---------- EXCERPTED DATA

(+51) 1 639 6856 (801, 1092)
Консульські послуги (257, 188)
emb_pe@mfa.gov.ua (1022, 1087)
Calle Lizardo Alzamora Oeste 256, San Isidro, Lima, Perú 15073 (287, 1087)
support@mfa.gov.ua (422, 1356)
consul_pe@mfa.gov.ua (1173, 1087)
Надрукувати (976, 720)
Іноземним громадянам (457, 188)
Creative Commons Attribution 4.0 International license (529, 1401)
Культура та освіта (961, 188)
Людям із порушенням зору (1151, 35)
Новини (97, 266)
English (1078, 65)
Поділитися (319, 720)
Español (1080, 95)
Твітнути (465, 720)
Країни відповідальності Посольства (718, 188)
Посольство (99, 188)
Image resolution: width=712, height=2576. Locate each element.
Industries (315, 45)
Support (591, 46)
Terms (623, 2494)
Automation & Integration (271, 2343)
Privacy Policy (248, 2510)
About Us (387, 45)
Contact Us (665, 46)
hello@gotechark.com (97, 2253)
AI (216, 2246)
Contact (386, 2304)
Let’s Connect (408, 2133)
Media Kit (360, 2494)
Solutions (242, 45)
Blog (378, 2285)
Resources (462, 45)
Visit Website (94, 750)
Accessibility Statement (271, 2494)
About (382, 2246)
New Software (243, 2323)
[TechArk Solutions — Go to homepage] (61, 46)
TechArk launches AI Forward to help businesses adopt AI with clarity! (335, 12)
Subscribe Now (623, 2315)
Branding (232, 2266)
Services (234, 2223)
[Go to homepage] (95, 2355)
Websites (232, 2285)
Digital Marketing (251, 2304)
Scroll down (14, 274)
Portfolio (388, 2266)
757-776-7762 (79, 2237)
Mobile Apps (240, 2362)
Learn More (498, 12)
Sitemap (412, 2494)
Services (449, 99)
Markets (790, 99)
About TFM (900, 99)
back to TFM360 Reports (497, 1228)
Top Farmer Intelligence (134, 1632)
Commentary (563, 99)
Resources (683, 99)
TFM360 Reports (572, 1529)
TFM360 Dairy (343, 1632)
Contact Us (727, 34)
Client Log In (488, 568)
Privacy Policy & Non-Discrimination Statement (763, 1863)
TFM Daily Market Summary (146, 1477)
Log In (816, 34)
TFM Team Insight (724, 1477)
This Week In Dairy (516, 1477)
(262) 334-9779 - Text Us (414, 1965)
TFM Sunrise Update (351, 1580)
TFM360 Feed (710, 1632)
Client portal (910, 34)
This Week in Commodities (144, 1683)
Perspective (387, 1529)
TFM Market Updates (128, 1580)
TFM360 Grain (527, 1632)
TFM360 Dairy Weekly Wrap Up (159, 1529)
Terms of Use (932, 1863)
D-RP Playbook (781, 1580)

--------------------

Having read the records above, print them out again exactly.

◆ RESPONSE TO THE EXERCISE ◆
(+51) 1 639 6856 (801, 1092)
Консульські послуги (257, 188)
emb_pe@mfa.gov.ua (1022, 1087)
Calle Lizardo Alzamora Oeste 256, San Isidro, Lima, Perú 15073 (287, 1087)
support@mfa.gov.ua (422, 1356)
consul_pe@mfa.gov.ua (1173, 1087)
Надрукувати (976, 720)
Іноземним громадянам (457, 188)
Creative Commons Attribution 4.0 International license (529, 1401)
Культура та освіта (961, 188)
Людям із порушенням зору (1151, 35)
Новини (97, 266)
English (1078, 65)
Поділитися (319, 720)
Español (1080, 95)
Твітнути (465, 720)
Країни відповідальності Посольства (718, 188)
Посольство (99, 188)
Image resolution: width=712, height=2576. Locate each element.
Industries (315, 45)
Support (591, 46)
Terms (623, 2494)
Automation & Integration (271, 2343)
Privacy Policy (248, 2510)
About Us (387, 45)
Contact Us (665, 46)
hello@gotechark.com (97, 2253)
AI (216, 2246)
Contact (386, 2304)
Let’s Connect (408, 2133)
Media Kit (360, 2494)
Solutions (242, 45)
Blog (378, 2285)
Resources (462, 45)
Visit Website (94, 750)
Accessibility Statement (271, 2494)
About (382, 2246)
New Software (243, 2323)
[TechArk Solutions — Go to homepage] (61, 46)
TechArk launches AI Forward to help businesses adopt AI with clarity! (335, 12)
Subscribe Now (623, 2315)
Branding (232, 2266)
Services (234, 2223)
[Go to homepage] (95, 2355)
Websites (232, 2285)
Digital Marketing (251, 2304)
Scroll down (14, 274)
Portfolio (388, 2266)
757-776-7762 (79, 2237)
Mobile Apps (240, 2362)
Learn More (498, 12)
Sitemap (412, 2494)
Services (449, 99)
Markets (790, 99)
About TFM (900, 99)
back to TFM360 Reports (497, 1228)
Top Farmer Intelligence (134, 1632)
Commentary (563, 99)
Resources (683, 99)
TFM360 Reports (572, 1529)
TFM360 Dairy (343, 1632)
Contact Us (727, 34)
Client Log In (488, 568)
Privacy Policy & Non-Discrimination Statement (763, 1863)
TFM Daily Market Summary (146, 1477)
Log In (816, 34)
TFM Team Insight (724, 1477)
This Week In Dairy (516, 1477)
(262) 334-9779 - Text Us (414, 1965)
TFM Sunrise Update (351, 1580)
TFM360 Feed (710, 1632)
Client portal (910, 34)
This Week in Commodities (144, 1683)
Perspective (387, 1529)
TFM Market Updates (128, 1580)
TFM360 Grain (527, 1632)
TFM360 Dairy Weekly Wrap Up (159, 1529)
Terms of Use (932, 1863)
D-RP Playbook (781, 1580)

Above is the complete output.